Word embeddings have prompted great excitement in the NLP community due to their capacity for generalization to unforeseen tasks, including semantic analogy completion. Features such as color and category relationships have been examined by previous work, but this is the first research considering the morphological relationships encoded in word embeddings. We construct several natural experiments examining analogy completion across word stems modified by affixes, and find no evidence that Word2Vec, glove, and fasttext models encode these morphological relationships. We note that a special case of this problem is part-of-speech transformation, and note that the lack of support for part-of-speech analogies is surprising in the context of other successful cases of semantic inference using word embeddings.

1. INTRODUCTION

Prior work (Fejzo et al., 2018) has shown that compounding morphological learning is key to language acquisition and literacy development in children. When we learn a new language, we are able to quickly memorize known words and derive unknown words through our knowledge of root words and morphological features. This ability enables language learners to efficiently and accurately comprehend the meanings of enormous words, but can computers do the same? This introduction reviews prevailing approaches to modeling semantic relationships between words, as well as some prior work on morphological and analogical analysis. Then, methods for quantifying the ability for word embeddings to represent semantic morphological features are proposed in the form of analogy-completion tasks. Experiments are run on three common word embeddings and results are summarized.

1.1. PRIOR WORK

Early popular methods for Natural Language Processing (NLP) relied on simplistic models trained over large datasets, such as the N-gram for statistical language modeling. However, although such models outperform many more sophisticated counterparts, a limitation is the size of obtainable data for training, which impedes accurate representations over a large corpus of words. As the corpus size increases, the computational resources required to handle the learning with this simplistic architecture also accumulate.
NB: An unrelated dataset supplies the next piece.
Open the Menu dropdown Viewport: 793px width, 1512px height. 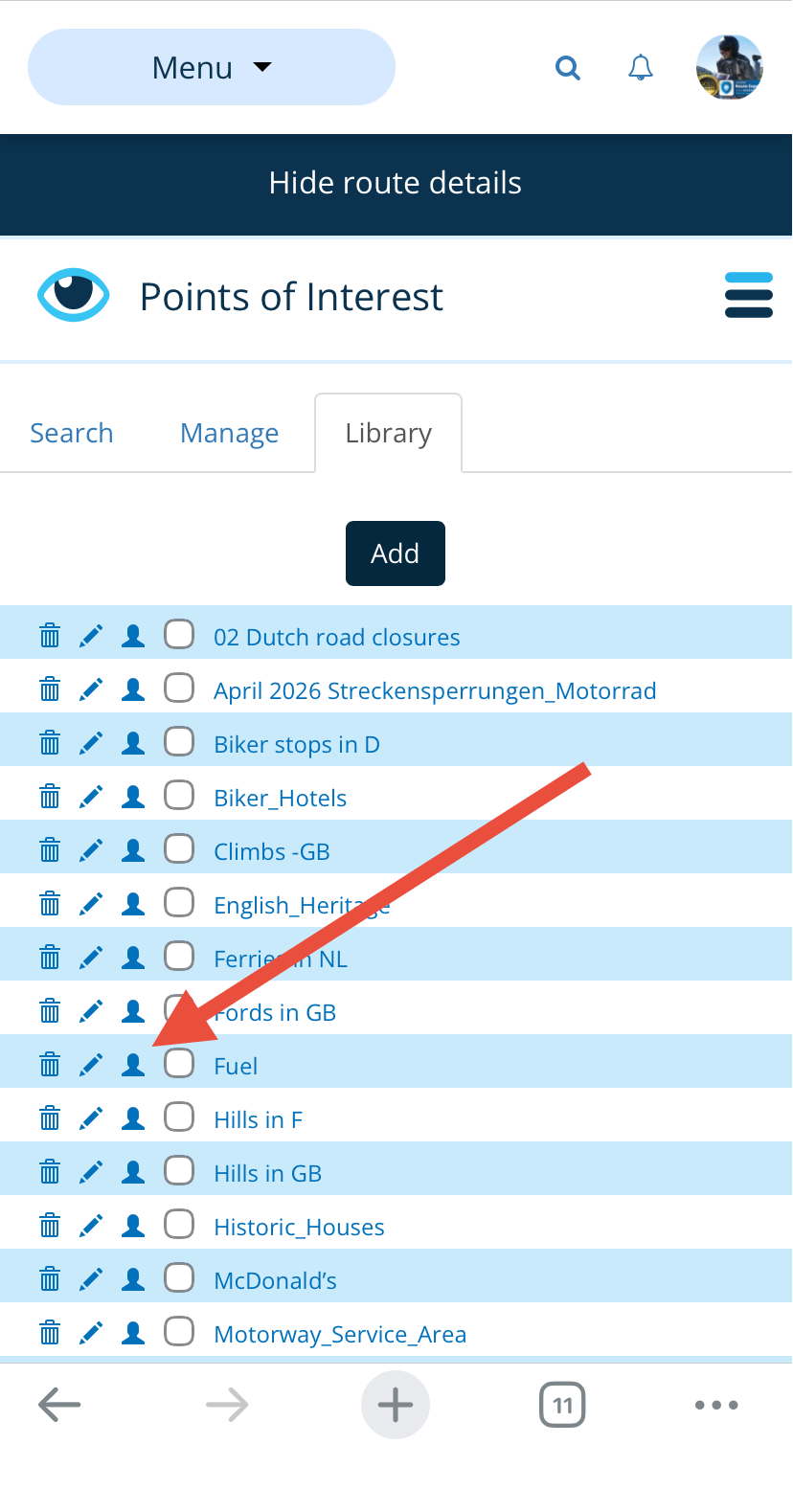tap(212, 68)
1.1.1. WORD EMBEDDING MODELS

In 2013, a group led by Google scientist Tomas Mikolov (Mikolov et al., 2013a) proposed a novel continuous vector representation method along with two neural network models built for the task: Continuous Bag-of-Words (CBOW) Model and Continuous Skip-gram Model. Mikolov's model considered not only the proximity but also the similarity between related words in the vector space, and a multitude of degrees of linearity is encoded into the word embedding. With this property, using simple algebraic operations of the vector can formulate computer generate analogies comparable to those of humans. Pairwise semantic relationships within a subset of words can also be represented using the linear properties of the embedding space.